[Records from a collection]
= = = = = = =

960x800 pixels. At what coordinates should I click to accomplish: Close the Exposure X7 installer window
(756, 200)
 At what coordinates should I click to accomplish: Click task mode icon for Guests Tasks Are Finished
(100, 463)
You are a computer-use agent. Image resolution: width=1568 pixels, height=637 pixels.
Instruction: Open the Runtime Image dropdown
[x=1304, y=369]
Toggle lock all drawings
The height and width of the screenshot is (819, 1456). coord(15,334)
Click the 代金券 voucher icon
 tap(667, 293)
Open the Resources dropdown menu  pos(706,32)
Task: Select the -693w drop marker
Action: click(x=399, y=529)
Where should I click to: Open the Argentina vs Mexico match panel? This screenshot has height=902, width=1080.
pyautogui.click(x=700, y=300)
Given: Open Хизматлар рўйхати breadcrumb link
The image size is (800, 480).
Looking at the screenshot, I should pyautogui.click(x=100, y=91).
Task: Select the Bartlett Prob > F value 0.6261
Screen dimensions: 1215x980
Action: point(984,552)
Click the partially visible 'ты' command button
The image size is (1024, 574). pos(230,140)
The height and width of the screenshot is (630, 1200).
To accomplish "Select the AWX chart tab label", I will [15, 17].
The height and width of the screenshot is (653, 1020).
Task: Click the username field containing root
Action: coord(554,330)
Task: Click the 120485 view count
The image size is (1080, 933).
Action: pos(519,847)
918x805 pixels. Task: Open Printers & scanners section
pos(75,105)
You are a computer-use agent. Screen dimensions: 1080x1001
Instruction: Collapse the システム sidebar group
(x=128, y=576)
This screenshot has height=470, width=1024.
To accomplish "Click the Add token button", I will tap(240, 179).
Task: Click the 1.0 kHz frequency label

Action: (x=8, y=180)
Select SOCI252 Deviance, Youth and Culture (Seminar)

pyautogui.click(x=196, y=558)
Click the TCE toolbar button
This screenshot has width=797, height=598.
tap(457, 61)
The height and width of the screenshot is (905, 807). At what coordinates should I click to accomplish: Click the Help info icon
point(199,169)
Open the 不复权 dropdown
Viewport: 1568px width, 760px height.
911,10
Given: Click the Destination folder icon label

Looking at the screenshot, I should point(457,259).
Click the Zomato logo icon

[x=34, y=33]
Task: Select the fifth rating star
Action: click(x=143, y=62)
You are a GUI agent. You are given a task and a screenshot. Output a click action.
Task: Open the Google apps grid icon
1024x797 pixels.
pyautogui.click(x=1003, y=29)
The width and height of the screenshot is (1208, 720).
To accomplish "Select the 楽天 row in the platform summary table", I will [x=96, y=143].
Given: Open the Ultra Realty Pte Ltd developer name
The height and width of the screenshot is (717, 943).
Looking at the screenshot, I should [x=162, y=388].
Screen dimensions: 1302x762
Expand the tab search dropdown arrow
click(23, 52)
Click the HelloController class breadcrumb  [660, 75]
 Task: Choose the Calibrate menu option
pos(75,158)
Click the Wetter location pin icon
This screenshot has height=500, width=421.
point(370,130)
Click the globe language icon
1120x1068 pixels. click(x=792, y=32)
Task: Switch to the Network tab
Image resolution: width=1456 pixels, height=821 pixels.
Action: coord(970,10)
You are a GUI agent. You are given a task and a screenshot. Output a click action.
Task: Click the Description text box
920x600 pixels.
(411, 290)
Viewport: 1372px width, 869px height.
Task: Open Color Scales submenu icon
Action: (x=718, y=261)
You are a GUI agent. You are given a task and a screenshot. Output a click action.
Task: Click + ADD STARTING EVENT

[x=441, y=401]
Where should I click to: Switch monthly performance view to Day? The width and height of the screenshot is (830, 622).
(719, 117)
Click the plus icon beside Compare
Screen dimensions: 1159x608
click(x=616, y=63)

= = = = = = =

The lines to return are those with the string "breadcrumb" in them; copy each from the entries above.

Given: Open Хизматлар рўйхати breadcrumb link
Click the HelloController class breadcrumb  [660, 75]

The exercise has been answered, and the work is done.